CPR Part 35 also requires the expert to state which instructions they received, what documents they were provided, and any assumptions they were asked to make. A declaration that is incomplete, unsigned, or that fails to address these elements renders the entire report non-compliant.

Frequently Asked Questions

What must an on-chain forensic report include at minimum?

At minimum, an on-chain forensic report must include a hop-by-hop transaction trace with transaction hashes, timestamps, and addresses; attribution methodology distinguishing confirmed from probabilistic attribution; disclosure of all tools used and their methodology sources; a chain of custody record covering data from collection to report; a wallet address schedule; and a CPR Part 35 compliant expert declaration. Omitting any of these elements creates specific grounds for challenge in court or regulatory proceedings.

How is probabilistic attribution disclosed in a forensic report?

Probabilistic attribution is disclosed by identifying the heuristic applied (common input ownership, peel chain, deposit address reuse), naming the tool or algorithm used, stating the confidence level as a percentage or qualitative grade, and acknowledging the false positive rate or known limitations. Courts treat probabilistic attribution as evidence of lower weight than confirmed attribution. Both must be clearly labelled so the court understands exactly what has been proven and what has been inferred.

Does the forensic report need to be signed by the expert personally?

Yes. CPR Part 35 requires the expert declaration to be personally signed by the expert whose qualifications are cited in the report. A report prepared by a junior analyst but signed by a senior partner without direct involvement in the analysis is non-compliant. In high-value proceedings, courts may examine the expert’s direct involvement in the analysis during cross-examination.

How should mixer-obscured transactions be handled in the trace?

Transactions that pass through mixers such as Tornado Cash, Wasabi Wallet CoinJoin, or similar should be documented with the pre-mixer trace confirmed and the post-mixer trace clearly labelled as probabilistic. The mixer type, the analytical method used to attempt to trace through it (demixing heuristics, deposit/withdrawal timing correlation), and the confidence level of any post-mixer conclusions must all be disclosed. Courts have accepted post-mixer probabilistic traces where the methodology is transparent and the confidence level is appropriately stated.

What is the wallet address schedule and how detailed must it be?
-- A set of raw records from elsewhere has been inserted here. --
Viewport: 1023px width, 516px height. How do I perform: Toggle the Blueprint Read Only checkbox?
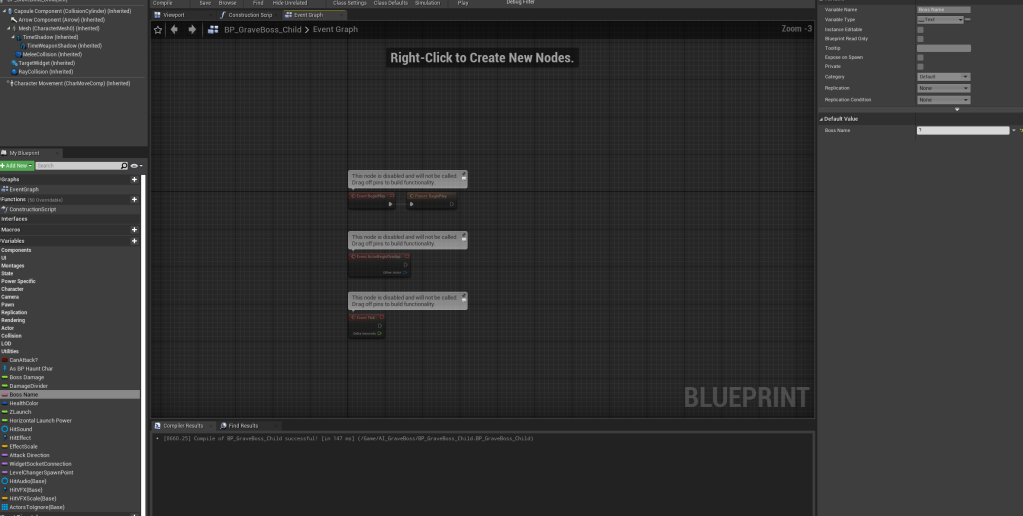pyautogui.click(x=920, y=38)
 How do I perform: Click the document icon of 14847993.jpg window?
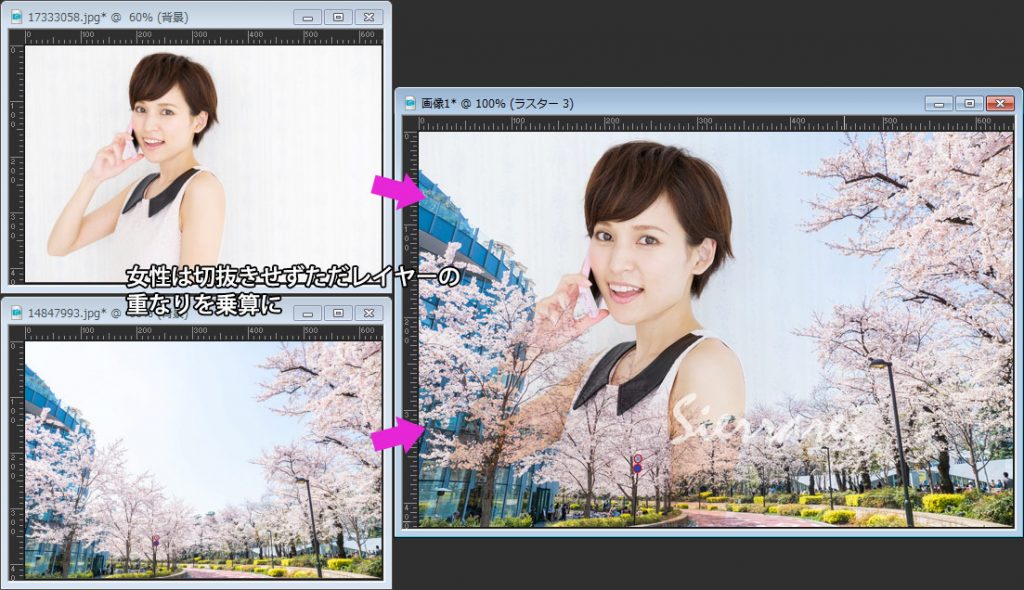pos(17,312)
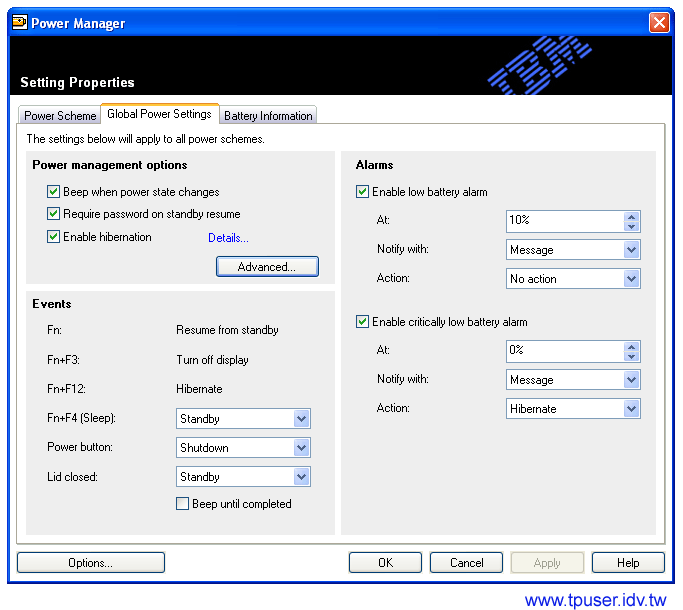Open the Battery Information tab
This screenshot has height=610, width=683.
click(268, 116)
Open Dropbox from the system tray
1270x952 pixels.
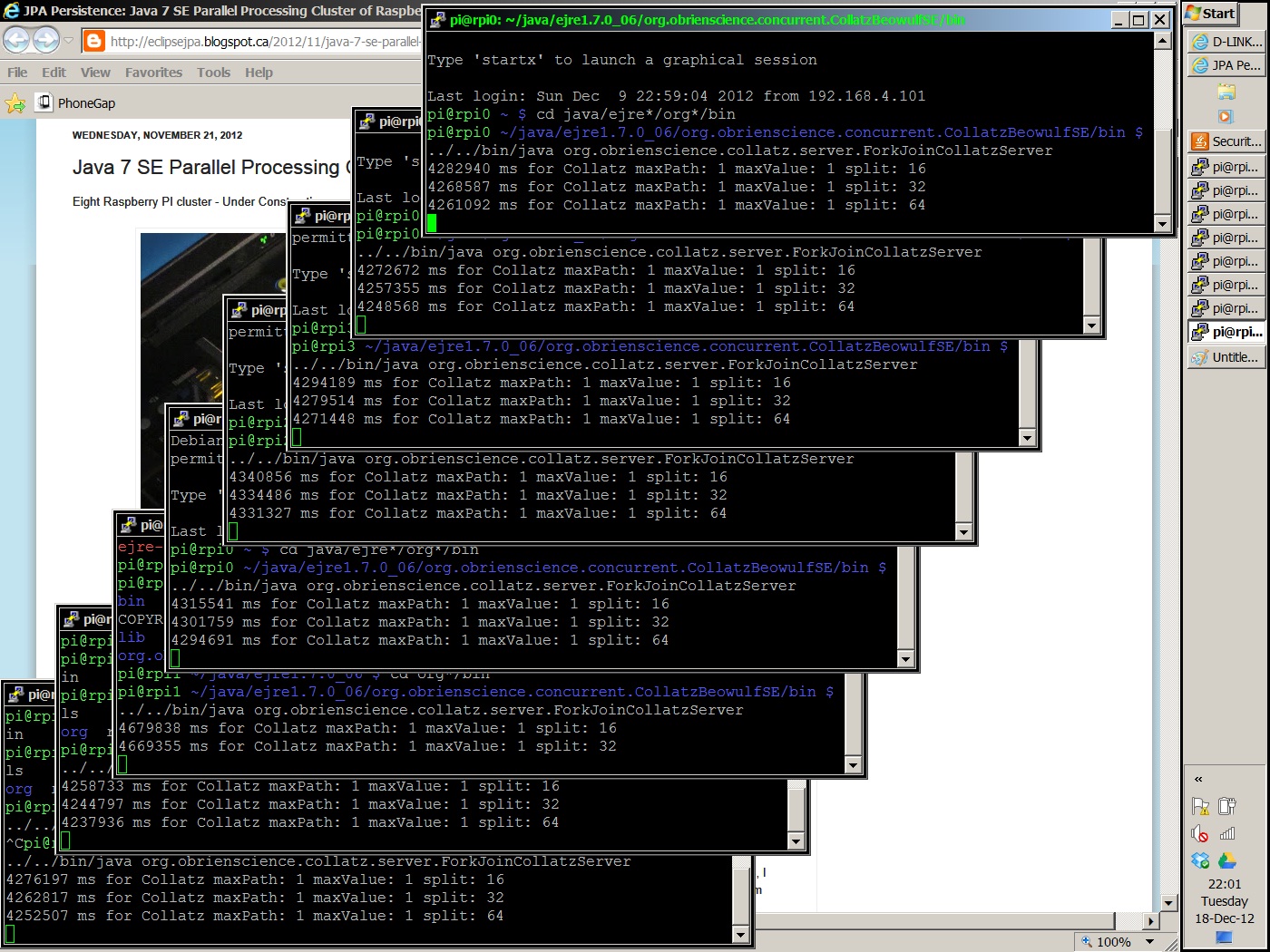1201,860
The wallet address schedule is a complete list of all identified addresses in the tracing exercise, with entity attribution, current balance, jurisdiction, and any relevant notes such as mixer association. Every address – including zero-balance addresses that have been spent out – must be included. The schedule must be accurate at the report date and flagged for update if asset movements occur before court proceedings. For freezing applications, only addresses in the schedule will be covered by the order.

How are cryptocurrency values reported in forensic reports?

Cryptocurrency values must be reported in the native denomination (BTC, ETH, USDT) and in GBP at the exchange rate prevailing at the specific date and time of each transaction. The exchange rate source must be documented. The current GBP value at the report date must also be provided for each active wallet. Reports that provide only current values without historical values at transaction dates create arguments about the quantum of loss or gain.

Can a forensic report prepared for one jurisdiction be used in another?

A forensic report prepared for UK proceedings may be used in other jurisdictions, but it will likely need to be supplemented with jurisdiction-specific disclosure. Different courts have different rules on expert evidence, tool disclosure, and attribution standards. Where enforcement is sought in multiple jurisdictions, jurisdiction-specific supplemental reports prepared in collaboration with local experts are the most effective approach.

How often should forensic reports be updated during proceedings?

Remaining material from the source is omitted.